(Stored data)
====================

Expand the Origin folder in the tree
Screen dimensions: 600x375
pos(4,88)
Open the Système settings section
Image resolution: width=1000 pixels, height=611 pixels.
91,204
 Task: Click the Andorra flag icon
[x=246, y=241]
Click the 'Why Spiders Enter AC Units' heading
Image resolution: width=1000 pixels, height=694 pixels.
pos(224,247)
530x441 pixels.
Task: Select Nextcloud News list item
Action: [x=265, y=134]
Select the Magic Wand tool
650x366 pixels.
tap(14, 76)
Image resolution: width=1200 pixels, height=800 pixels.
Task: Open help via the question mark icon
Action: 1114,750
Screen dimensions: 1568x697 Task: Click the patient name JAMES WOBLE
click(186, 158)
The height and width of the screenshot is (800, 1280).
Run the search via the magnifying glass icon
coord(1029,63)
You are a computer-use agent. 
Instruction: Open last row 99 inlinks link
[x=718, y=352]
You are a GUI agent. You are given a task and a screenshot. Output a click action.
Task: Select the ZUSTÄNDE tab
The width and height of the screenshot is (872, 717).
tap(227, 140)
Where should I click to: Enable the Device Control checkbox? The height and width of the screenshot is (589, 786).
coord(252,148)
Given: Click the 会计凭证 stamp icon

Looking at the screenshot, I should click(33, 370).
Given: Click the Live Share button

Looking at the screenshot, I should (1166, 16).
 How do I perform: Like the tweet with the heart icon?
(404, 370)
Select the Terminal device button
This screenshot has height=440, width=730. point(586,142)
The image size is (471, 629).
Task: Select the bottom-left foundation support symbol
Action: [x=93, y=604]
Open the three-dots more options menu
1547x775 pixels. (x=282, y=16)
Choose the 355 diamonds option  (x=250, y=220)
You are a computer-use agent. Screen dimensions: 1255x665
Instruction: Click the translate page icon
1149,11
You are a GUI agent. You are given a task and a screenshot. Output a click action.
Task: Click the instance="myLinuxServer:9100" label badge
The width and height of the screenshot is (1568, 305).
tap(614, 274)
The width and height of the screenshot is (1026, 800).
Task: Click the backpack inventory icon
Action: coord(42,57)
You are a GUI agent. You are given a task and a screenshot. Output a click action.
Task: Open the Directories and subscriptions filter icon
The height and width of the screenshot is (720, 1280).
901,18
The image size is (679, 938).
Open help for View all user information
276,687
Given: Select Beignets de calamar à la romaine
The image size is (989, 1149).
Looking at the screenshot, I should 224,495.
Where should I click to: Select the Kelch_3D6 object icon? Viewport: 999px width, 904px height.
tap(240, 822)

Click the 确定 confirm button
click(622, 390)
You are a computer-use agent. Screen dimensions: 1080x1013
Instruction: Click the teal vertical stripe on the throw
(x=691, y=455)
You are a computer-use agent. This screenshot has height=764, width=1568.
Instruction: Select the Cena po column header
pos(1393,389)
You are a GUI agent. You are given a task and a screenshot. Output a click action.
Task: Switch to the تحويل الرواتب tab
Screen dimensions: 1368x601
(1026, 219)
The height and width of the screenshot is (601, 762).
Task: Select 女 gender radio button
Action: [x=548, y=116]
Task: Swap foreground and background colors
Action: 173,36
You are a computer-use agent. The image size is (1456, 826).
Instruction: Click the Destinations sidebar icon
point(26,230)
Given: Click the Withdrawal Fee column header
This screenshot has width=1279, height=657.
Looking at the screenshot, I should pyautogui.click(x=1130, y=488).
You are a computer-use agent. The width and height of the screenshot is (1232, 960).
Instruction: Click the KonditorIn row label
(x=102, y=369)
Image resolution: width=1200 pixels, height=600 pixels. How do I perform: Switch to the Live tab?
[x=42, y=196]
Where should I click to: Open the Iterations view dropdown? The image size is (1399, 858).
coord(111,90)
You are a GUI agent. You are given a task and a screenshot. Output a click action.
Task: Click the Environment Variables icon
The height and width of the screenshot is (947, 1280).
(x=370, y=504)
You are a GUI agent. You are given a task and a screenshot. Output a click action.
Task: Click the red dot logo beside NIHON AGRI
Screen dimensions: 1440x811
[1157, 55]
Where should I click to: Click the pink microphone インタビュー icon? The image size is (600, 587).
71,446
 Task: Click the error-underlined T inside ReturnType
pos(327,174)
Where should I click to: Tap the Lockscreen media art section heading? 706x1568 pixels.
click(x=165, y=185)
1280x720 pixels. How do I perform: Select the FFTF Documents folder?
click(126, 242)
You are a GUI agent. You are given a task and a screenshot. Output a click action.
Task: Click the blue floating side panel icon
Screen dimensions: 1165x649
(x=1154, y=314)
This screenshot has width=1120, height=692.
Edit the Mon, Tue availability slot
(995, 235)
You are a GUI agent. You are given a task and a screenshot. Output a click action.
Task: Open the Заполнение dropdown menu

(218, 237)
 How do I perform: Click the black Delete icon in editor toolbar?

====================

Activity: Pull out every line in the data above that has the word "computer".

Result of this task:
You are a computer-use agent. 
You are a computer-use agent. Screen dimensions: 1255x665
You are a computer-use agent. Screen dimensions: 1080x1013
You are a computer-use agent. This screenshot has height=764, width=1568.
You are a computer-use agent. The image size is (1456, 826).
You are a computer-use agent. The width and height of the screenshot is (1232, 960).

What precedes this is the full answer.